Warehouses
The warehouse is an essential component of Databend Cloud. A warehouse represents a set of compute resources including CPU, memory, and local caches. You must run a warehouse to perform SQL tasks such as:
- Querying data with the SELECT statement
- Modifying data with the INSERT, UPDATE, or DELETE statement
- Loading data into a table with the COPY INTO command
Running a warehouse incurs expenses. For more information, see Warehouse Pricing.
Warehouse Sizes
In Databend Cloud, warehouses are available in various sizes, each defined by the maximum number of concurrent queries it can handle. When creating a warehouse, you can choose from the following sizes:
Size | Max. Concurrency | Recommended Use Cases |
---|---|---|
XSmall | 2 | Best for simple tasks like testing or running light queries. Suitable for small datasets (around 50GB). |
Small | 4 | Great for running regular reports and moderate workloads. Suitable for medium-sized datasets (around 200GB). |
Medium | 8 | Ideal for teams handling more complex queries and higher concurrency. Suitable for larger datasets (around 1TB). |
Large | 16 | Perfect for organizations running many concurrent queries. Suitable for large datasets (around 5TB). |
XLarge | 32 | Built for enterprise-scale workloads with high concurrency. Suitable for very large datasets (over 10TB). |
Multi-Cluster Scaling | Up to Unlimited | Automatically scales out and scales in to match your workload, providing the most cost-efficient way to improve concurrency based on your needs. |
To choose the appropriate warehouse size, Databend recommends starting with a smaller size. Smaller warehouses may take longer to execute SQL tasks compared to medium or large ones. If you find that query execution is taking too long (for example, several minutes), consider scaling up to a medium or large warehouse for faster results.
Managing Warehouses
An organization can have as many warehouses as needed. The Warehouses page displays all the warehouses in your organization and allows you to manage them. Please note that only account_admin
can create or delete a warehouse.
Suspending / Resuming Warehouses
A suspended warehouse does not consume any credits. You can manually suspend or resume a warehouse by clicking the or button on the warehouse. However, a warehouse can automatically suspend or resume in the following scenarios:
- A warehouse can automatically suspend if there is no activity, based on its auto-suspend setting.

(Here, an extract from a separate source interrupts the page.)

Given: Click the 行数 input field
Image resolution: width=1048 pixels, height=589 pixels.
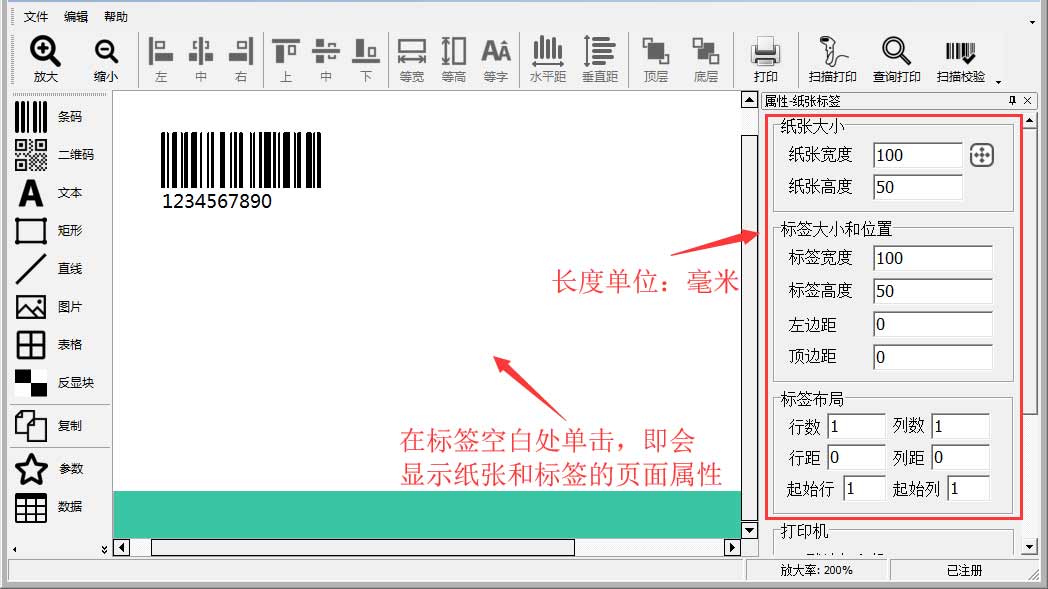Looking at the screenshot, I should point(855,426).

- When you select a suspended warehouse to perform a SQL task, the warehouse will automatically resume.
Performing Bulk Operations
You can perform bulk operations on warehouses, including bulk restart, bulk suspend, bulk resume, and bulk delete. To do so, select the warehouses for bulk operations by checking the checkboxes in the warehouse list, and then click the ellipse button for the desired operation.
Best Practices
To effectively manage your warehouses and ensure optimal performance and cost-efficiency, consider the following best practices. These guidelines will help you size, organize, and fine-tune your warehouses for various workloads and environments:
-
Choose the Right Size
- For development & testing, use smaller warehouses (XSmall, Small).
- For production, opt for larger warehouses (Medium, Large, XLarge).
-
Separate Warehouses
- Use separate warehouses for data loading and query execution.

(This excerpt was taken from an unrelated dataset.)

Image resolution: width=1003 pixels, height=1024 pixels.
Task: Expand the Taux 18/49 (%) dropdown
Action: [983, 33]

- Create distinct warehouses for development, testing, and production environments.
-
Data Loading Tips
- Smaller warehouses (Small, Medium) are suitable for data loading.
- Optimize file size and the number of files to enhance performance.
-
Optimize for Cost & Performance
- Avoid running simple queries like
SELECT 1
to minimize credit usage. - Use bulk loading (
COPY
) rather than individualINSERT
statements. - Monitor long-running queries and optimize them to improve performance.
- Avoid running simple queries like
-
Auto-Suspend
- Enable auto-suspend to save credits when the warehouse is idle.
-
Disable Auto-Suspend for Frequent Queries
- Keep warehouses active for frequent or repetitive queries to maintain cache and avoid delays.
-
Use Auto-Scaling (Business & Dedicated Plans Only)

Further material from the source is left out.